PT Pertamina (Persero) tengah mengalokasikan belanja modal atau capital expenditure (capex) mereka untuk mengembangkan bisnis rendah emisi terkait dengan upaya percepatan transisi energi nasional saat ini.
“Pertamina mengembangkan strategi untuk mendukung transisi energi dengan mengalokasikan capex-nya pada energi rendah emisi,” kata Direktur Strategi, Portofolio dan Pengembangan Usaha (SPPU) Pertamina Atep Salyadi Dariah Saputra dalam acara SOE International Conference di Bali, Selasa (18/10/2022).
Lewat Pertamina Green Business Initiatives, alokasi belanja modal untuk pengembangan bisnis rendah emisi perusahaan minyak dan gas (migas) pelat merah itu mencapai sekitar US$145 miliar sepanjang 2022 hingga 2060.
Perinciannya, anggaran US$10 miliar disiapkan untuk pengembangan biofuels, US$55 miliar untuk energi baru dan terbarukan, US$25 miliar dialokasikan untuk pengembangan CCS/CUS, US$5 miliar dialihkan untuk investasi baterai dan kendaraan listrik, dan sisanya US$50 miliar untuk masuk pada bisnis hidrogen. Pertamina juga turut berencana untuk masuk pada bisnis karbon pada 2030 mendatang.
“Kami sudah menargetkan untuk meningkatkan bauran energi di Pertamina dari 1 persen tahun lalu menjadi 17 persen pada 2030, termasuk porsi gas dari 3 persen bisa jadi 9 persen pada periode yang sama,” tuturnya.
Di sisi lain, dia menargetkan porsi energi fosil pada bisnis Pertamina dapat turun drastis lewat inisiatif tersebut.

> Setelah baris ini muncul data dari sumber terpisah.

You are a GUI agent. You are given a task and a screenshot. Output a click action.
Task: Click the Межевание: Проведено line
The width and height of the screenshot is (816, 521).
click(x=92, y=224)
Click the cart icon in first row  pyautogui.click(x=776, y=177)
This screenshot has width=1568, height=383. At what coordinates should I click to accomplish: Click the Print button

Dari saat ini porsi energi fosil sebesar 96 persen, kata dia, dapat turun ke angka 64 persen pada 2030 mendatang.
Adapun, Pertamina menargetkan pendapatan perseroan berada di kisaran US$30 miliar hingga US$40 miliar setiap tahunnya lewat inisiatif bisnis rendah emisi tersebut. Di sisi lain, Pertamina diharapkan dapat mengambil porsi 2 persen dari kontribusi penurunan emisi nasional pada 2060 nanti.
Sebelumnya, Menteri Energi dan Sumber Daya Mineral (ESDM) Arifin Tasrif mengajak mitra bisnis dan lembaga keuangan untuk ikut berkolaborasi dalam pembiayaan transisi energi di Indonesia.
Arifin menuturkan Indonesia membutuhkan pembiayaan sebesar US$1 triliun untuk investasi menuju energi baru dan terbarukan (EBT) pada 2060. Selain itu, Arifin menambahkan, biaya transisi energi itu berpotensi meningkatkan seiring diterapkannya pensiun dini pembangkit listrik tenaga uap (PLTU) berbasis batu bara yang dimulai tahun ini.
“Pembiayaan transisi energi makin meningkat karena kami akan menerapkan pensiun dini pembangkit listrik tenaga batu bara yang membutuhkan biaya besar untuk membayar kembali pinjaman dan bunga kepada pengembang,” kata Arifin saat menghadiri acara Roundtable Discussion ‘a Just Energy Transition and Financing’ yang diselenggarakan United Nations Development Programme (UNDP) di Grand Hyatt Hotel, Jakarta, Kamis (13/10/2022).